These sights have all given a vibrant new splash of colour, as per Muir’s style.
“From the outside, especially in the colder months, Ballarat can look quite dull, so the piece is really about shining some light on the city, which I think looks really good, and highlights the amazing architecture.”
The city sits in front of the Aboriginal flag, which basks it’s light over the landmarks.
“Representing my culture is everything for me, always acknowledging the people who have fought so hard for me to be here today, doing what I love to do.”
The eagle Bunjil (pictured right), who the Wurundjeri people consider their creator, is also pictured in flight in the far right corner of the piece.
Muir, who has been featured in exhibitions all over Victoria, spoke about the BOAA arts festival currently taking place in Ballarat.
“I think it’s been great, to have a biennale like BOAA here is huge because it's a nation wide event.
“For Ballarat people to get amongst it, sharing their stories, and their art to the whole nation, I’ve got to give big ups to everyone who’s been a part of this.
“I feel really blessed to be involved in BOAA, I’m always thankful for opportunities like this, and to be able to be featured in my city like this is great.”
“It's a great platform for me to represent my culture and express myself as a 21st century digital aboriginal, living in a contemporary world, just trying to capture what's around me.
Muir is aware of the responsibility he has as an artist, and is always trying to help those around him find and pursue their passions.
“I've been active in the space for the past eight years, and in that time I've been trying to encourage people to express themselves, whether it be through art, music, sport, whatever.”
The scale of the piece caused some headaches of Muir initially, causing a delay in its completion.
“This took me about a month to put together, I just kept putting it off because it was such a mammoth effort.
“Spending that much time on the computer can fry your brain a bit, but I’m really happy with how it turned out.”
The piece is made up of eight one-metre aluminum segments, set out in a row.

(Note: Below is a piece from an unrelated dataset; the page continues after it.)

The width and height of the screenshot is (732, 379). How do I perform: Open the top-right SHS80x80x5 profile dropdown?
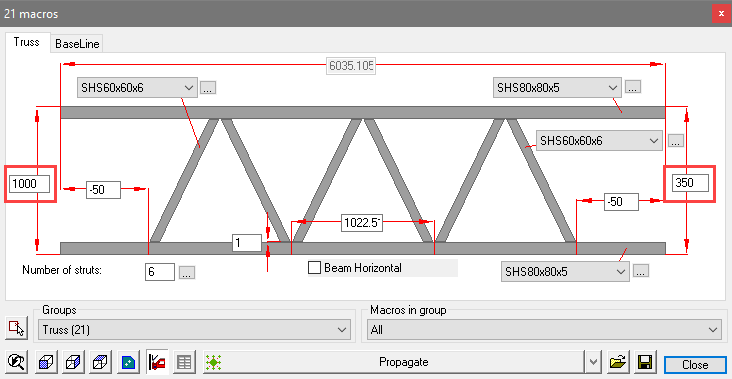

Muir used Melbourne company Print 2 Metal to put together his art.
“Massive shout outs to them, they are the ones who are able to make my vision and designs come to life.”
BOAA is just the beginning for Muir, as he about to be featured at the Koorie Heritage Trust Gallery in Federation Square in Melbourne.
This new exhibition will feature 24 new digitally metal printed pieces, along with a wallpaper and neon installation, three-channel projected animation, and live music.
Muir is one of the hundreds of artists on display during BOAA.
His work is on display at the St Andrews Kirk on Sturt Street.